Selenium

Why athletes need more selenium in their diet

The orthodox view in sports nutrition is that while athletes may need more nutrients than their sedentary counterparts, they don’t need to worry because athletes eat more food to fuel their training, which automatically supplies any extra needs. However, new research into the essential trace mineral selenium suggests that this view may be over-complacent.

A French study on 118 well-trained athletes examined how closely selenium intake related to energy expenditure, and also whether the amount of selenium consumed was sufficient to maximise the effectiveness of the selenium-dependent enzyme glutathione peroxidase, a key enzyme in the body’s antioxidant defence systems, which helps to neutralise highly reactive and damaging free radicals.

All the athletes completed seven-day food diaries and activity records, which were then carefully cross-referenced. Blood samples were then taken on day 8 and examined for selenium content.
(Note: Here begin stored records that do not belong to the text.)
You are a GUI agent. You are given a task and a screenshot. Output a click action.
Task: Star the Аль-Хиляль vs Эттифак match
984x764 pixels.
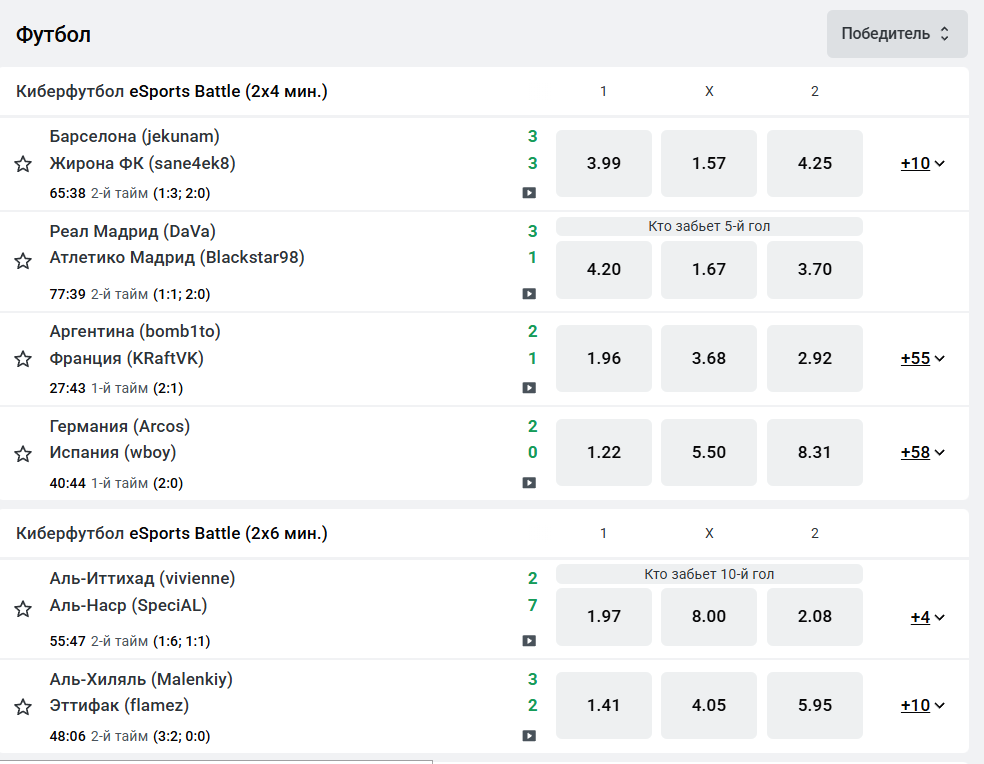click(23, 707)
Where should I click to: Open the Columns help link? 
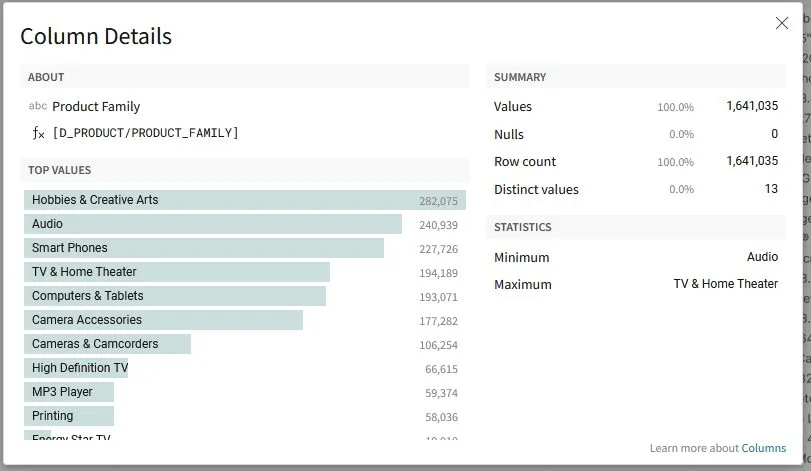(x=763, y=448)
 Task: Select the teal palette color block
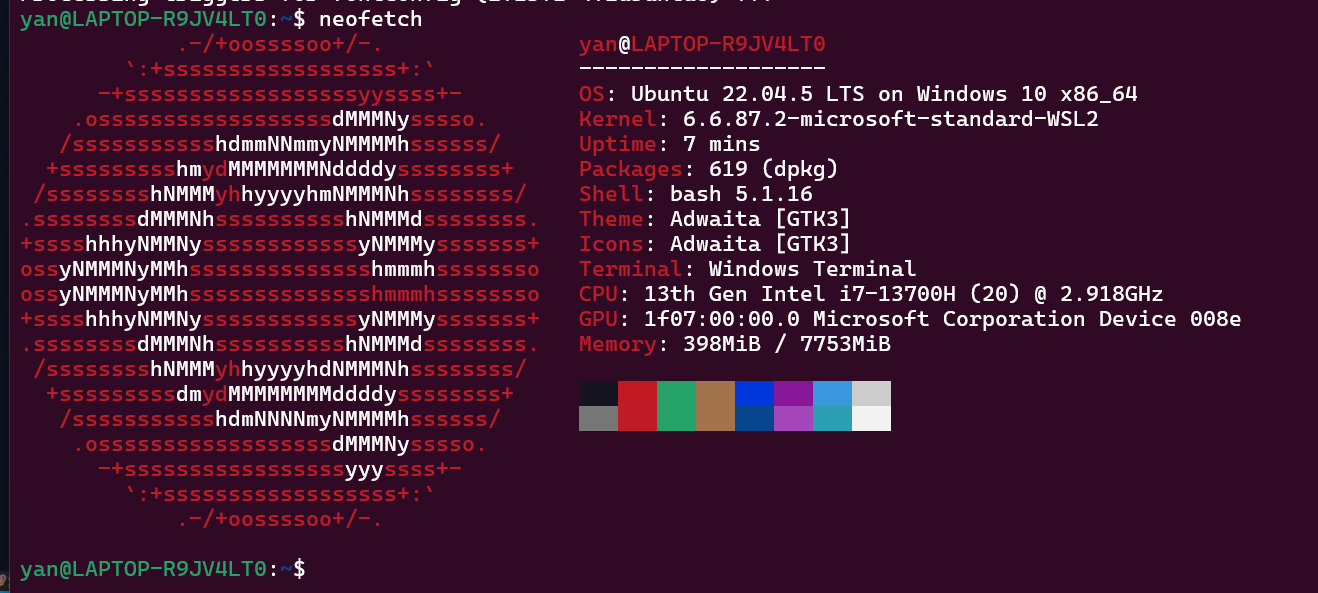click(832, 418)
As expected, those athletes with the highest daily energy expenditure had the highest selenium intakes (because they were eating more food to refuel, food which contained selenium). The researchers also found that only 2.6% of the athletes had levels of blood selenium that were deemed to be clinically low.
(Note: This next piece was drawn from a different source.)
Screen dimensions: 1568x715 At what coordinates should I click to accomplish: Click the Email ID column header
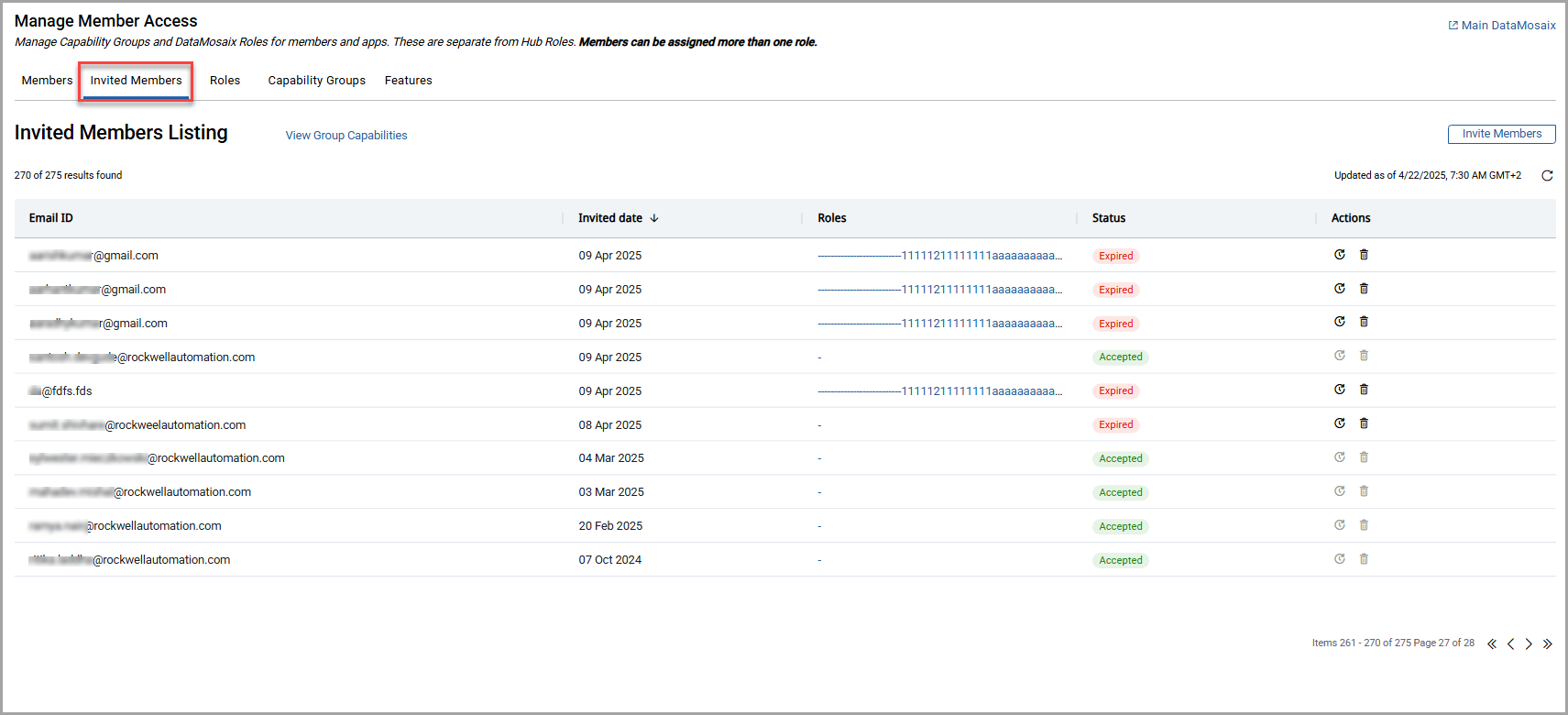click(x=51, y=218)
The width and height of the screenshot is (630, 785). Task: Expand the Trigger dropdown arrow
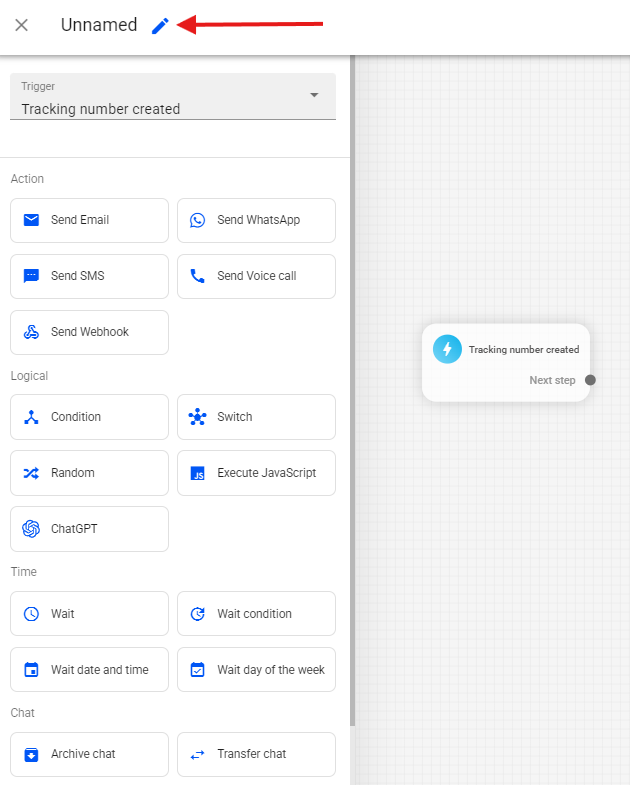point(314,95)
More disturbing, however, was the finding that 23% of the men in the study and 66% of the women had selenium intakes below two-thirds of the French RDA (recommended daily amount), while the plasma selenium concentrations of all but the most elite athletes were below those needed to maximise the activity of the protective glutathione peroxidase enzyme. Moreover, the relationship between blood selenium and energy expenditure was not linear – ie eating 50% more food did not result in 50% higher blood selenium levels. The researchers concluded that selenium requirements are increased in athletes, but are not linearly related to energy expenditure.
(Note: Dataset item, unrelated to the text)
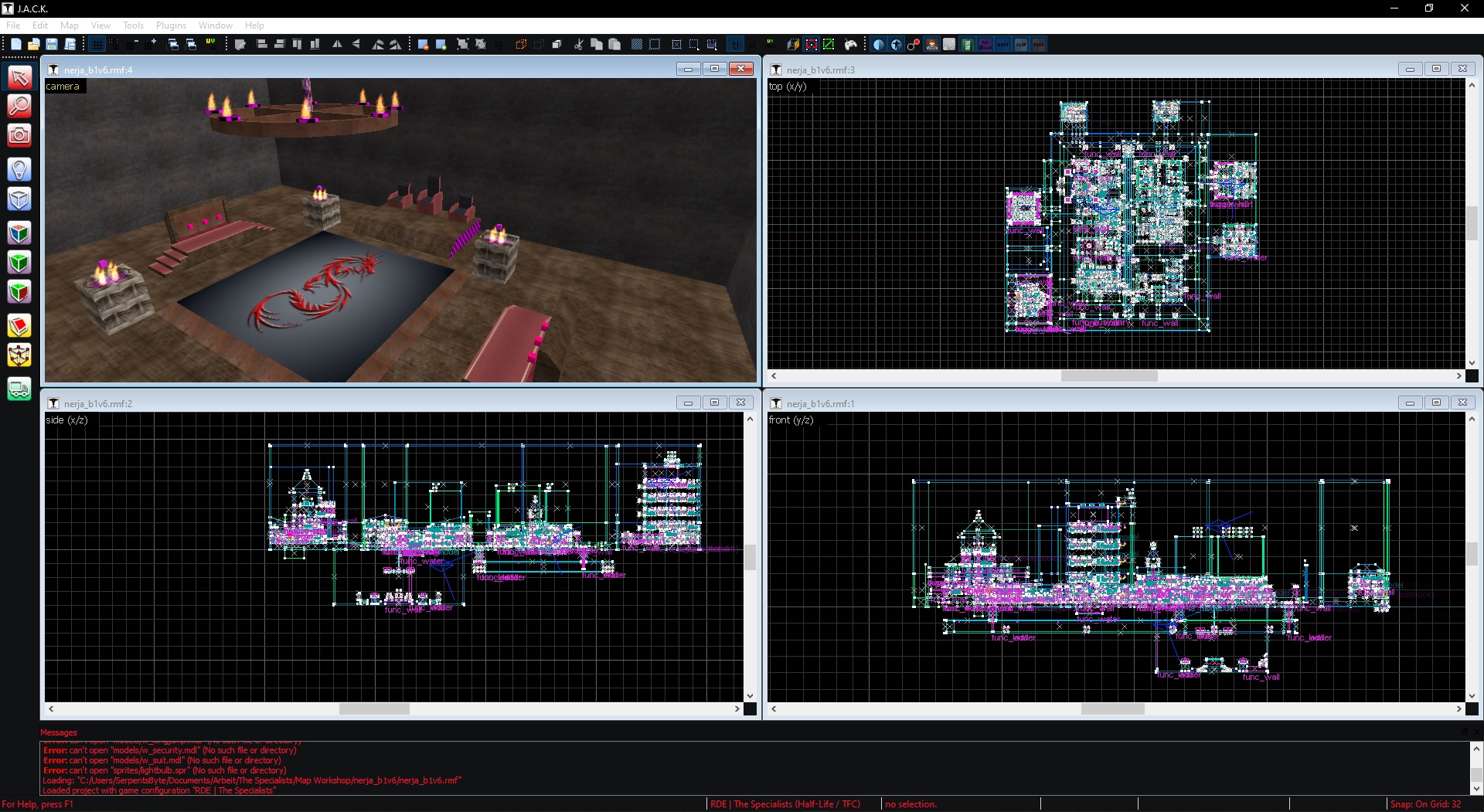Screen dimensions: 1484x812
Task: Open the Map menu
Action: (70, 25)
These findings are important for two reasons:

  1. Many athletes may not be consuming even the basic amounts of selenium for their needs, let alone the optimum amounts required to protect cells from the higher throughputs of oxygen and consequent potentially damaging free radical production associated with sport activity;
  2. Simply relying on a larger overall calorie intake to provide extra selenium may not be a foolproof strategy.

Selenium, it seems, is another mineral that athletes neglect at their peril!